Recuperar esa tradición no implica volver a formas teológicas del saber, sino rescatar el valor del pensamiento como guía colectiva, como criterio orientador, como eje integrador del conocimiento. En este sentido, el pensador por oficio es también heredero de esa misión originaria de la universidad: no solo transmitir saber, sino dar sentido al saber y ponerlo al servicio del bien común.
Esta figura no compite con el investigador académico convencional, sino que lo enriquece y lo inspira. Representa un horizonte, un ideal, una vocación que trasciende los requerimientos administrativos para situarse en el terreno de lo público, lo ético, lo humanista.
Como advirtió José Ortega y Gasset en La rebelión de las masas, la civilización moderna peligra cuando desaparecen las minorías exigentes que se imponen la tarea de pensar por todos. Hoy podríamos decir que una universidad sin pensadores es una universidad sin brújula, y una sociedad sin ellos, una sociedad desorientada.
Pero ante esta afirmación surge una pregunta inquietante y necesaria:
¿Está realmente preparada la universidad dominicana, en su visión, en su misión, en su estructura, para formar, acoger y sostener esta figura?
No se trata de negar los avances logrados, ni de desacreditar los esfuerzos institucionales en investigación. Pero cabe preguntarse si el modelo universitario vigente contempla de forma explícita la necesidad de crear las condiciones para que existan personas dedicadas por completo al oficio de pensar, con el respaldo estructural, cultural y simbólico que ello requiere.
Pensar, en esta perspectiva, no es un pasatiempo ni una actividad secundaria: es una forma rigurosa y comprometida de investigar, de buscar verdad, sentido y orientación. Es, en suma, un quehacer de altísima responsabilidad social que solo puede florecer si la universidad, y la sociedad, lo reconocen como tal.
En la medida en que una universidad, y por extensión, una sociedad, logre constituir un núcleo clave de personas dedicadas plenamente al pensamiento como oficio, aumentarán sus posibilidades de contar con orientaciones bien fundamentadas, con visiones estratégicas, con ideas transformadoras para el bien común. Pero esta posibilidad plantea una exigencia: ¿estamos creando las condiciones para ello? ¿Estamos dispuestos a reconocer y sostener esa figura? ¿Estamos preparados, incluso simbólicamente, para “pagar por pensar”?
Este núcleo no tiene que ser numeroso, pero sí debe ser visible, estimulado y vinculado con el sistema universitario y con el debate público. No se trata de contraponer pensador e investigador, sino de afirmar que el pensador por oficio es el investigador que ha alcanzado la madurez intelectual, el compromiso ético y la proyección pública que dan profundidad y sentido al conocimiento. Su tarea no es solo técnica: es simbólica, reflexiva, pedagógica, anticipadora.
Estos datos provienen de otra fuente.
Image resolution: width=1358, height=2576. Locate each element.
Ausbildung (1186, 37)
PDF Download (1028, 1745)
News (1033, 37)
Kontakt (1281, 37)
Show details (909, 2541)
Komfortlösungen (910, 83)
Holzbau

Reivindicar el pensamiento como oficio es, por tanto, una tarea política en el sentido más profundo del término: significa devolver a la universidad su rol como conciencia crítica de la nación. Implica dignificar la labor intelectual, promover estructuras que la sostengan y generar una cultura que valore el pensamiento como un bien público esencial.
No hay universidad transformadora sin pensamiento vivo. No hay investigación relevante sin reflexión situada. No hay democracia sólida sin voces que piensen a fondo. Y no habrá futuro compartido sin personas que puedan, y se les permita, dedicarse con plenitud, y con respaldo institucional, al oficio de pensar.